Where is he now?
By Thomas Zizzo, photograph by Mark Pearlstein/Blackstar - October 15, 2000
On the first cover of Electronic Business, back in October 1975, we featured a 37-year-old executive named Berry Cash, vice president of marketing and co-founder of memory chip maker Mostek Corp. Today, that original cover hangs proudly on his office wall at Dallas-based Interwest Partners, where he is still active in high tech as a venture capitalist funding new companies.
So how did Cash end up on our first cover? A public relations guy at Mostek told him that there was this new electronics magazine called Electronic Business that wanted to know if he was interested in being on the cover. "I said `Will it help us sell DRAMs?'" he recalls. Cash agreed, thinking the publicity would be good for the young company. He posed in front of the Mostek sign at its main facility in Dallas, which is still in operation today, run by ST Microelectronics N.V.

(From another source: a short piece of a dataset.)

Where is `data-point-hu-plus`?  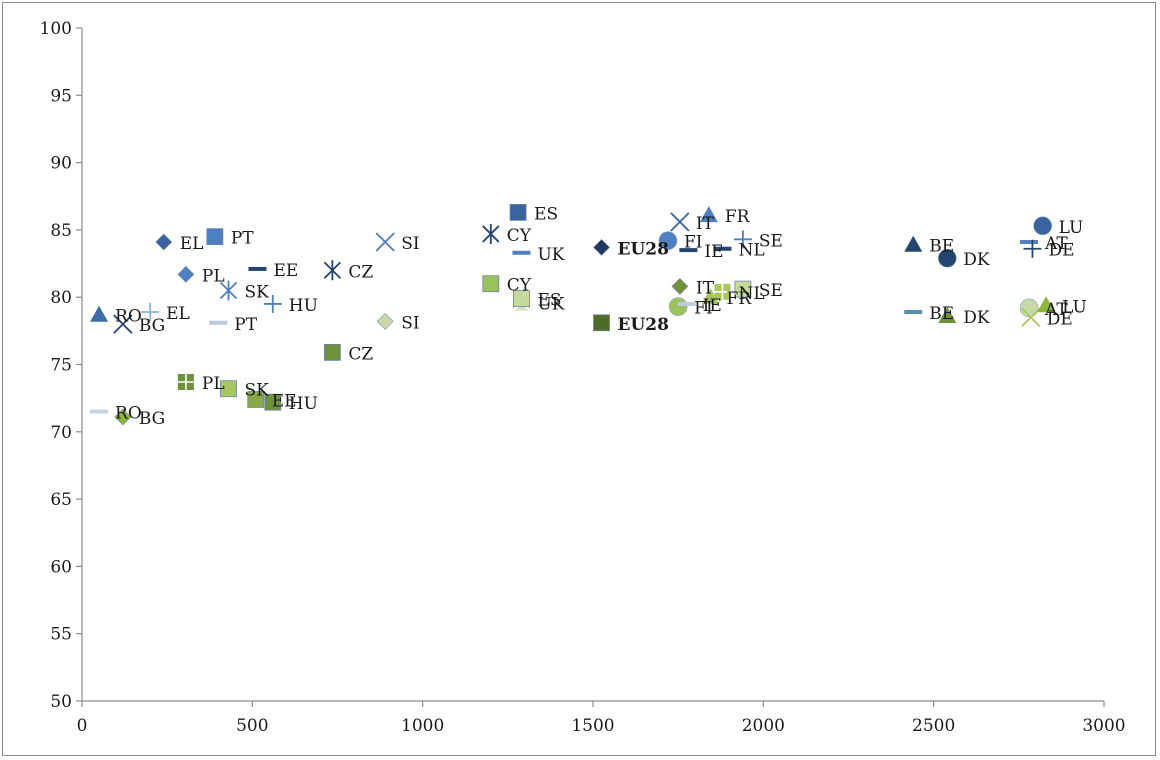
data-point-hu-plus is located at coordinates (272, 304).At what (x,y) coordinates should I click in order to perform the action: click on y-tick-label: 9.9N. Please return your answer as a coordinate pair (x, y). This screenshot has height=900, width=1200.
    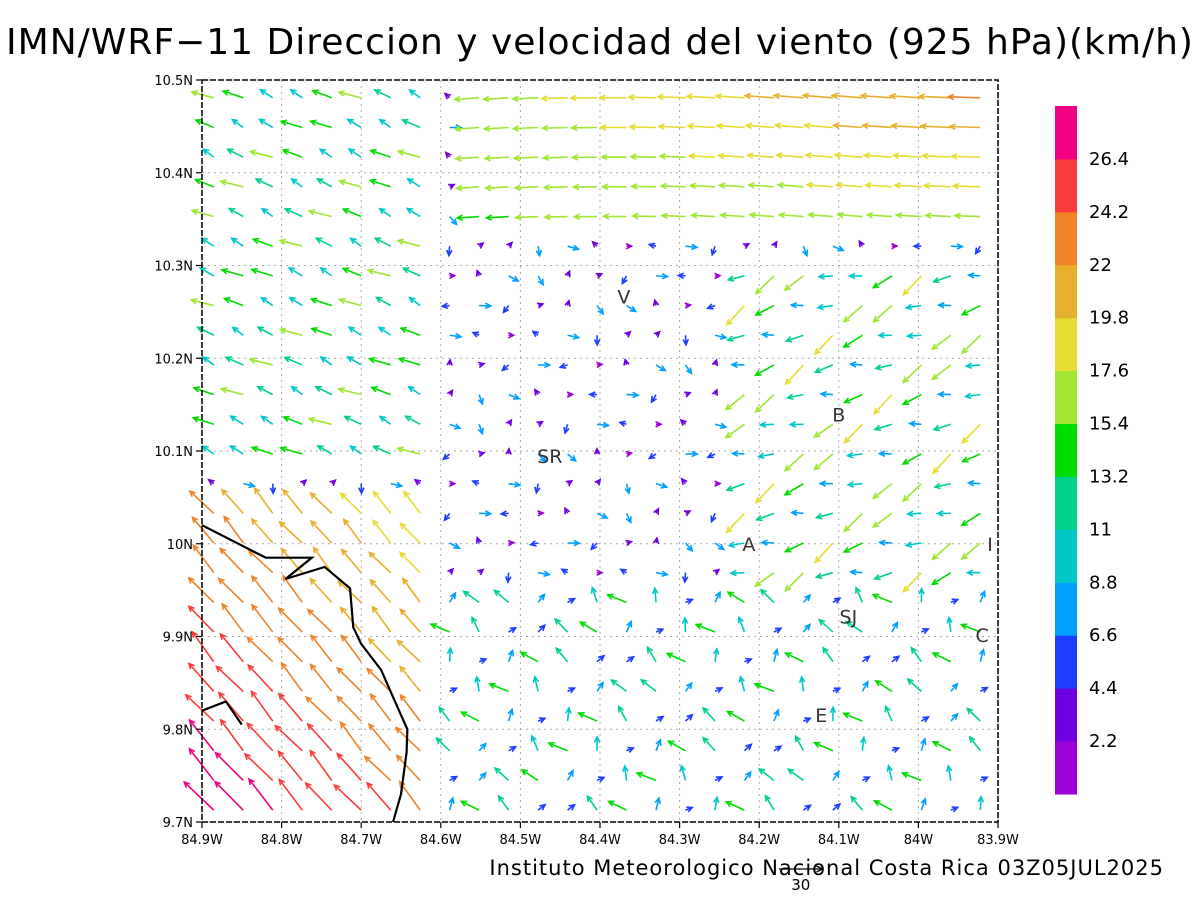
    Looking at the image, I should click on (178, 638).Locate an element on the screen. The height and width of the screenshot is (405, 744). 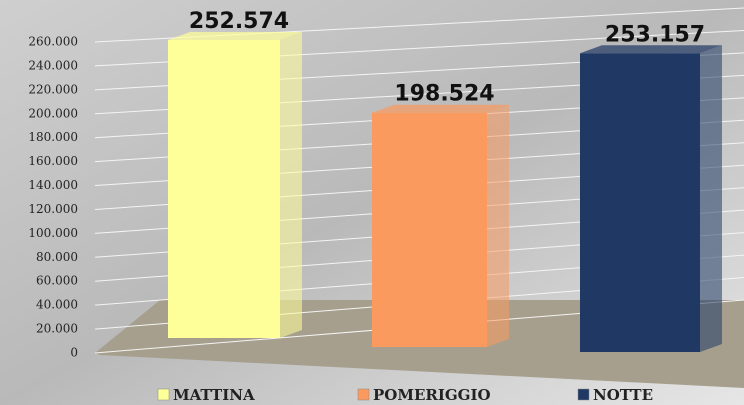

Cash says that Mostek, primarily a memory company, ultimately fell victim to the Asian competition that drove even Intel Corp. from the memory business in the mid-1980s. "The Japanese entered the memory business with a vengeance," he comments. Mostek was bought by United Technologies in 1980. In 1987, United Technologies sold Mostek to SGS Thomson Microelectronics in a deal worth $71million. SGS Thomson, later re-named ST Microelectronics, capitalized on the rights to the old Mostek DRAM patents, garnering significant revenues from royalties, says Cash.
After Mostek was bought by United, Cash went on to become a consultant. He worked on the original Apple Computer Inc. Macintosh, and later he worked with a company called InteCom. Cash says he had a lot of fun working with Apple, "I should have paid them to let me do it." He then went on to found the venture fund, Berry Cash Southwest Partnership. Cash then got acquainted with some venture capitalists in Silicon Valley from InterWest and became a partner in 1986. Today, he sits on the boards of Silicon Laboratories Inc., Austin, TX, Ciena Corp., Linthicum, MD, i2 Technologies Inc., Dallas and several others.
Cash admits that our excitement over EB turning 25 has made him feel old, but his enthusiasm in the industry keeps him young. He says he's proud of the success of the magazine, which he still reads.
Although he helped build a memory company, Cash says he's leery about getting involved with companies that have anything to do with memory technology. "Every time I see a business plan that has something to do with the memory business I say `You know I've seen this movie before.'" He is now focused on optical and photonic technologies, and sees those areas as having a bright future.